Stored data
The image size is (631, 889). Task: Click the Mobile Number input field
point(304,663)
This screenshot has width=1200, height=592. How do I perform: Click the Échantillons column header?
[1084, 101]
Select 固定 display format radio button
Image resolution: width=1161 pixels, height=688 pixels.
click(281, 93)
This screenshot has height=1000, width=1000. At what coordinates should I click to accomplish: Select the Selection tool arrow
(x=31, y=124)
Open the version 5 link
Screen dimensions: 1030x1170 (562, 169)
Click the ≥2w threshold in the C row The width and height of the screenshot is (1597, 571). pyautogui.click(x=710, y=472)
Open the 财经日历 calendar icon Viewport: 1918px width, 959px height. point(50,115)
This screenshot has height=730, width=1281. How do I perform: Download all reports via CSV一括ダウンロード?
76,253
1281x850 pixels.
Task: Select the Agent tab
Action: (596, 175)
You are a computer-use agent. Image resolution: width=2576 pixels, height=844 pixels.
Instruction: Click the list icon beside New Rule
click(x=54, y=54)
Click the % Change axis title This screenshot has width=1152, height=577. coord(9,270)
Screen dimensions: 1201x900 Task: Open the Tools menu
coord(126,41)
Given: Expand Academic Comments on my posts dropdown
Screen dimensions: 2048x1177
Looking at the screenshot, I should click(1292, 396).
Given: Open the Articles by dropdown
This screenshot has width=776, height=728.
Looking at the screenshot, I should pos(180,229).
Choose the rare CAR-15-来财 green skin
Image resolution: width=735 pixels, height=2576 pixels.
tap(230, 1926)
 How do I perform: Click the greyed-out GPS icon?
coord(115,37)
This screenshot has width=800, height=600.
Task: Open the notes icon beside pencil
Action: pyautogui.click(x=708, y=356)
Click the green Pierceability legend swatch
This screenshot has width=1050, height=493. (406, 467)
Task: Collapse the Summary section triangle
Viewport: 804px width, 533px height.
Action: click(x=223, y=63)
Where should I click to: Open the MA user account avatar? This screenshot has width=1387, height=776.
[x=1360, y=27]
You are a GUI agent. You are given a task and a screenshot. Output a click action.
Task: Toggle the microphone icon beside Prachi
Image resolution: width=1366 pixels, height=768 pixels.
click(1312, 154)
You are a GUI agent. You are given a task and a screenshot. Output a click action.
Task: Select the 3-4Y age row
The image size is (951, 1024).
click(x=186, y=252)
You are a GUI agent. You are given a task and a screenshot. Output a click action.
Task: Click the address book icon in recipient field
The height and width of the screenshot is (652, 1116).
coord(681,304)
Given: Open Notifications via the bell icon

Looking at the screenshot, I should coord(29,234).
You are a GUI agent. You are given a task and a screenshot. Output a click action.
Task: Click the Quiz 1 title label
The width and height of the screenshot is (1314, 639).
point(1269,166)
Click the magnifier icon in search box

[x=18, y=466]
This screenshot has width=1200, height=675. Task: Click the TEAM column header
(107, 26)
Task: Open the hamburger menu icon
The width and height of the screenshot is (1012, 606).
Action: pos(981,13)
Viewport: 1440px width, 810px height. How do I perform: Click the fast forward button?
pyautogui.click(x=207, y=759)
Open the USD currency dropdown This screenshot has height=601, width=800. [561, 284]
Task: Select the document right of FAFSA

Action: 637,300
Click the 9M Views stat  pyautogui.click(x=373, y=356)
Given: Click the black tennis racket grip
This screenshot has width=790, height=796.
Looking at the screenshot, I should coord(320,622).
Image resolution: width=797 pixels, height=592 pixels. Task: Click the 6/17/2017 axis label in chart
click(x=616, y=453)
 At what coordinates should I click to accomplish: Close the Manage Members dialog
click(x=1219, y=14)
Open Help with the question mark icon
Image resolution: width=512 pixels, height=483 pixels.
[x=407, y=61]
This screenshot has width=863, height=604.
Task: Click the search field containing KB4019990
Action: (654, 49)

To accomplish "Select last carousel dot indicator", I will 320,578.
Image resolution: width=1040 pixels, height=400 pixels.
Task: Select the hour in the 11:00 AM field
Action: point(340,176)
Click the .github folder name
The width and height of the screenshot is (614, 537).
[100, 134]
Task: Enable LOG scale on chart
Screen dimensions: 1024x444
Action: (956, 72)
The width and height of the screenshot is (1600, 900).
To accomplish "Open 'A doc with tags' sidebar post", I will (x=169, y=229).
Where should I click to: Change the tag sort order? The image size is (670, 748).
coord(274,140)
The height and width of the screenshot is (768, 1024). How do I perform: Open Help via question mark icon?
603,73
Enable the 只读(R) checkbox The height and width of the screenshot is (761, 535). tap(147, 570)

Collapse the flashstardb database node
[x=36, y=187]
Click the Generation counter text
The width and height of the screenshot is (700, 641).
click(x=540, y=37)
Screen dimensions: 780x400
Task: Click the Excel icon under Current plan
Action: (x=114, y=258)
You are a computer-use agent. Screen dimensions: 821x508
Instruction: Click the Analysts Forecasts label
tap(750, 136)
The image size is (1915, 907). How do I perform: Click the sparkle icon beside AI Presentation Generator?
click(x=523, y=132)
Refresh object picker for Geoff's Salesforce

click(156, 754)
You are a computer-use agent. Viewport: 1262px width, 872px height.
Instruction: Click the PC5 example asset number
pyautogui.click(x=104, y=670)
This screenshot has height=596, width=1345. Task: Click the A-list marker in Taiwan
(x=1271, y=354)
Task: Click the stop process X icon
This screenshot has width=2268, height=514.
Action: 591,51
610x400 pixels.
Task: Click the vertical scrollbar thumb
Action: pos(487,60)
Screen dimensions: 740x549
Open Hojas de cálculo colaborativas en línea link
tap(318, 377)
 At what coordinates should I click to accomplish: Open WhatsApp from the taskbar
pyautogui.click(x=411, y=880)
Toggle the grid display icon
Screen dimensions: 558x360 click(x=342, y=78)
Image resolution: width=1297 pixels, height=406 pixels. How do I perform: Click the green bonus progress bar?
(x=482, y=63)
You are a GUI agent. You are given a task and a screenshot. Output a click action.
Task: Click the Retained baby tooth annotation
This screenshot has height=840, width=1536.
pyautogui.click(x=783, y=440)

■ TASK: Among the lines above, which ones include the word "Enable"? Copy them.

■ EXERCISE RESULT:
Task: Enable LOG scale on chart
Enable the 只读(R) checkbox The height and width of the screenshot is (761, 535). tap(147, 570)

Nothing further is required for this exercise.